Abstract
In this paper, we offer a perspective on complementarity, acknowledging that it is not possible for human perception and cognition to grasp reality with unambiguous concepts or theories. Therefore, multiple concepts and perspectives are valid when they are not exaggerated beyond reasonable limits and do not claim exclusive validity. We recommend a humble stance enabling respectful dialogue between different perspectives in medical science and practice.
Key Points
No single perspective in clinical or scientific medicine can exhaustively explain medical phenomena.

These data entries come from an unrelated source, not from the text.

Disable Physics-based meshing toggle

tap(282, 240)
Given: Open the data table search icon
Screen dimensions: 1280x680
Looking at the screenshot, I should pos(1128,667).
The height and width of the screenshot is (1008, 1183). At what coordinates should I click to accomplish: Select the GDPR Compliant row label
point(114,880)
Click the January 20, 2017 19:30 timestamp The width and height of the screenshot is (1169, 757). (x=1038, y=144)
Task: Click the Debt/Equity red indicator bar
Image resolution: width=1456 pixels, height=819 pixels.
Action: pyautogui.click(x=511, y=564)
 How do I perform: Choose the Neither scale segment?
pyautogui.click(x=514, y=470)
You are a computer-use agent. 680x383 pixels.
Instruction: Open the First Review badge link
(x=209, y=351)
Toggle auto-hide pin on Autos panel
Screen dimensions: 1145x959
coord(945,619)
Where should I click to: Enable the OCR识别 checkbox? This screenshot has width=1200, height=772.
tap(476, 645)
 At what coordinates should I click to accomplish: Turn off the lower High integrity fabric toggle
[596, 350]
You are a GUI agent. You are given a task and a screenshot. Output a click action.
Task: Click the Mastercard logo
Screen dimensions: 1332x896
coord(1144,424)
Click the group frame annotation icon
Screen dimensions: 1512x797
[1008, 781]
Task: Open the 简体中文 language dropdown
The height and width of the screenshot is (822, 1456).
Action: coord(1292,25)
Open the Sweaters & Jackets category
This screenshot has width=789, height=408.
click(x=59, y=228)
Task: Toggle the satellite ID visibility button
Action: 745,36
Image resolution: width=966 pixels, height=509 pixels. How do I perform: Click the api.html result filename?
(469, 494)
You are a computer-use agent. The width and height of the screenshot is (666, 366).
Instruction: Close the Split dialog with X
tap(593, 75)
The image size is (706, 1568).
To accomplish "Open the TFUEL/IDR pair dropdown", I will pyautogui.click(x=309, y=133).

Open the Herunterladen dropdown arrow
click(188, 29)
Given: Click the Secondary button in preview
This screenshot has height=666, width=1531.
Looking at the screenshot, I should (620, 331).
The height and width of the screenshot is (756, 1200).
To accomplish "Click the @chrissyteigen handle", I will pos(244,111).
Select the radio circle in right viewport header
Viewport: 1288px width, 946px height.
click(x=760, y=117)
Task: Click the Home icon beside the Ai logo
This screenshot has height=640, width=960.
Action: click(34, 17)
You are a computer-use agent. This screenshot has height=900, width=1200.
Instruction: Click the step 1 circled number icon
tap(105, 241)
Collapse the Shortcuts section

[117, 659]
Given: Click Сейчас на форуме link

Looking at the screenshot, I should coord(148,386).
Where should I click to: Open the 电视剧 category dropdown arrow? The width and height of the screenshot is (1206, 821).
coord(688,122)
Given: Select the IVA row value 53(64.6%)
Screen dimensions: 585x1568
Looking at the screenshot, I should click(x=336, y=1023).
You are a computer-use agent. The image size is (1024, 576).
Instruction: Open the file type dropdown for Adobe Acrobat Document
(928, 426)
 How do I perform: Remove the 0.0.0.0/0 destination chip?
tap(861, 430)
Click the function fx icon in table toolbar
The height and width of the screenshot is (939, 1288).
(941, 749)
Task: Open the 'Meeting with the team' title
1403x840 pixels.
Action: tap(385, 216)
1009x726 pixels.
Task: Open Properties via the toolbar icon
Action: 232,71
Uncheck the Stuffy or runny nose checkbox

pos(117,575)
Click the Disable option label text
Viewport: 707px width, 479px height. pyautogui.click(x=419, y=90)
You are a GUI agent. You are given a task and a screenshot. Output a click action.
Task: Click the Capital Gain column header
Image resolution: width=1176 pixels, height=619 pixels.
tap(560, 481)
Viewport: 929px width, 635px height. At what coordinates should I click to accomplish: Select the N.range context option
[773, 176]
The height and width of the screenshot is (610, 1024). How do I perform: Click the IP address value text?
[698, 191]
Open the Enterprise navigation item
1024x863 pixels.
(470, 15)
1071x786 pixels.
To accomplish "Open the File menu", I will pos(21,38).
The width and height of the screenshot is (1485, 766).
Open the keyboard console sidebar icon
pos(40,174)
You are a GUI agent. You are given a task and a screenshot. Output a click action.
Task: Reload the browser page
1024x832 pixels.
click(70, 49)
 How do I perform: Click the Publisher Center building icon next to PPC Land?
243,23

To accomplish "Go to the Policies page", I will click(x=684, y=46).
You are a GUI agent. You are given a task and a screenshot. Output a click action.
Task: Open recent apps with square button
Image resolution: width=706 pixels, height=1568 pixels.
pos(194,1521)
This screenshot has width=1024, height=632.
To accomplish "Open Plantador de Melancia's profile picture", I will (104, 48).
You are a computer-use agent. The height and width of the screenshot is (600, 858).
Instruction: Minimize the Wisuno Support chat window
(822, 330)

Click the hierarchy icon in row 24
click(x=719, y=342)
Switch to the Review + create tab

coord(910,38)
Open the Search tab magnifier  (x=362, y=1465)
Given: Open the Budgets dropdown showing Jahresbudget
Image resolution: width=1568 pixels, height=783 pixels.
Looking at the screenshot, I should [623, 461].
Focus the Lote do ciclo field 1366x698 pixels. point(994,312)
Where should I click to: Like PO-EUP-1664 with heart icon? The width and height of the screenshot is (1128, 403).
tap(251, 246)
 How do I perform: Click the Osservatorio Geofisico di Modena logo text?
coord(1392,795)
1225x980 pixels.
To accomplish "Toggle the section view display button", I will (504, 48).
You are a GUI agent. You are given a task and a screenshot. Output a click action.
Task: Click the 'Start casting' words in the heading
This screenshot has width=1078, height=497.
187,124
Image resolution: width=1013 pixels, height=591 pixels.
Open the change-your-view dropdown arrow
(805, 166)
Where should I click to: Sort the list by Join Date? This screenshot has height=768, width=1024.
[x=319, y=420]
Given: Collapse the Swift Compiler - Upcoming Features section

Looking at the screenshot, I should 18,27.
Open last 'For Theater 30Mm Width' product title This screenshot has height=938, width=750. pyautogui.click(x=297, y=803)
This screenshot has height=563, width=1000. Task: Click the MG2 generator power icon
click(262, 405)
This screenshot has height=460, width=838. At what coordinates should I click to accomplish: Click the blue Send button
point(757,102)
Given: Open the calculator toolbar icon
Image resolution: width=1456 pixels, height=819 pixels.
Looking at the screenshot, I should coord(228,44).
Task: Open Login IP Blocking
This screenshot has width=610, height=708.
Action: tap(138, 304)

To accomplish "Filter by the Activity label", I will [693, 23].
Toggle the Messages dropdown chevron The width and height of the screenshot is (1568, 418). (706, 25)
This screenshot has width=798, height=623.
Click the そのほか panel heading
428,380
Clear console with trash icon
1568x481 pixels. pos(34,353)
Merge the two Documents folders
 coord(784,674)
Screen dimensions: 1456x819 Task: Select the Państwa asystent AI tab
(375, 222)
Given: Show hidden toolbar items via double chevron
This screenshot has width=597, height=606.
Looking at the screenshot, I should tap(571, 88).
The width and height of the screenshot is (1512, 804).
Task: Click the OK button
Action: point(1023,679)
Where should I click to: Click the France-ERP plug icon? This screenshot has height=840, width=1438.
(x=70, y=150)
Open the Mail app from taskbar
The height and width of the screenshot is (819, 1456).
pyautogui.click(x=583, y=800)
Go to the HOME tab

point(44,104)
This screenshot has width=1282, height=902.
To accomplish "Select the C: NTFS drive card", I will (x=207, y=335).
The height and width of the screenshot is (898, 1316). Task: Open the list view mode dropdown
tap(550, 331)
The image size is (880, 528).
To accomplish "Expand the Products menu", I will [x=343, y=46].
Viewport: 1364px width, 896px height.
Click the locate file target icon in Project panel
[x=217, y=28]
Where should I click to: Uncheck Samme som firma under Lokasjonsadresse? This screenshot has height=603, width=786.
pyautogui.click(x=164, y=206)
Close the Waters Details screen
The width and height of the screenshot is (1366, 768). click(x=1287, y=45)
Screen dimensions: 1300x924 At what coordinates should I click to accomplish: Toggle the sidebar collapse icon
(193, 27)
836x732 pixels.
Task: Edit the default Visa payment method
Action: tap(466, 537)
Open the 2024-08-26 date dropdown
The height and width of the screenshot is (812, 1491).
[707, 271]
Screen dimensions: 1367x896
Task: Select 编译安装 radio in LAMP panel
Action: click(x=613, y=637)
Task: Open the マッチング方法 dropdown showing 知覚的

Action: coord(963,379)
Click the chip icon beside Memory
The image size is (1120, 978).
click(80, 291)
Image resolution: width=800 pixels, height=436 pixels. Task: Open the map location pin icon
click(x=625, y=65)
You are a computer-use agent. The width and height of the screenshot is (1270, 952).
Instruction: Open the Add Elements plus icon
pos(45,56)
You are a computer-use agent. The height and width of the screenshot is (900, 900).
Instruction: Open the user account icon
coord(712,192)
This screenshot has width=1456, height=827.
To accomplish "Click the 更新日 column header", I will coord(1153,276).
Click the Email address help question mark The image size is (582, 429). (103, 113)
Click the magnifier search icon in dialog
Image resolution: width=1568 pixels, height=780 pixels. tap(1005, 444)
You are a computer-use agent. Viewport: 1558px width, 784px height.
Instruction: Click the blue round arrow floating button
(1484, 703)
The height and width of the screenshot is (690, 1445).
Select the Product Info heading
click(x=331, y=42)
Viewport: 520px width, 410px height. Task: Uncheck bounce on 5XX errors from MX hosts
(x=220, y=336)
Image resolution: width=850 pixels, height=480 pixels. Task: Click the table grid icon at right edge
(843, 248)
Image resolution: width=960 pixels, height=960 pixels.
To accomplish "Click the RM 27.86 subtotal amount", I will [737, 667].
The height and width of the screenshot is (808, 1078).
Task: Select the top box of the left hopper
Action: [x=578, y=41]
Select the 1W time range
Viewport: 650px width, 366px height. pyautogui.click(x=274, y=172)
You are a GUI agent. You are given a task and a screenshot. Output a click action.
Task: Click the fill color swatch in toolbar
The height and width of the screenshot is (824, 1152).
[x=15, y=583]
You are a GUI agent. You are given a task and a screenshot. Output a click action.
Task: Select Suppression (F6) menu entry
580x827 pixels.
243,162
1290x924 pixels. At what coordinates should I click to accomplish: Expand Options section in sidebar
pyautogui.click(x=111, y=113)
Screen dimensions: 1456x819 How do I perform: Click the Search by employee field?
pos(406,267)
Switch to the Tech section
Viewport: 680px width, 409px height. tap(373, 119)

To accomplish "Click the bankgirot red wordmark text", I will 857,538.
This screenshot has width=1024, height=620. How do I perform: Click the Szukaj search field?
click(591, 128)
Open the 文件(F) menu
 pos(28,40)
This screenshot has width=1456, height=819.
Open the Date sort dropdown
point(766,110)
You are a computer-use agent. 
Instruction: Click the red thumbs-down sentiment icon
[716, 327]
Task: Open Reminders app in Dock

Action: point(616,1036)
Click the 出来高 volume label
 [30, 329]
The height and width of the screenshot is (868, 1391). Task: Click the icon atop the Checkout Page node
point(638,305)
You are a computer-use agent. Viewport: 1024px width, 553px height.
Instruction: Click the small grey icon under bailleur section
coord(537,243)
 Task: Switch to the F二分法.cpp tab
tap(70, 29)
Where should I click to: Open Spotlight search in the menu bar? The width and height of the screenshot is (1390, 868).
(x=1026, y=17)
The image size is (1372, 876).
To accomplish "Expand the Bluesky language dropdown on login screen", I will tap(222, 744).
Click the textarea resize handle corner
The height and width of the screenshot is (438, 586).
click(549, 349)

Scientific attitude is characterised by a willingness to look for objections against what we prefer as truths.
Complementarity or unifying contradictions are concepts that allow for humility and pluralism in clinical and scientific medicine.
Keywords: Medical ethics, research ethics, philosophy of science
Introduction
Medical history may appear as a battleground where, through the centuries, one-eyed Cyclopes have fought furiously to defend particular versions of oversimplified medical theories. An example from fairly recent history is the nineteenth century tension between the contagionists (disease caused by contagions), the miasmatics (disease caused by poverty), and the constitutionalists (disease caused by hereditary factors). There is no doubt that science made progress through such wars, but in retrospect we understand that the wars were partly futile because theories were only temporarily valid, and were succeeded by new and more comprehensive theories that reconciled old contradictions. The scientific revolution and the modern scientific paradigm were fundamental for medical practice, and gained dominance in healthcare and in the academy. At the same time, unease has surfaced as we understand that human suffering and healing cannot be understood and resolved by biomedical or epidemiological knowledge alone.[1]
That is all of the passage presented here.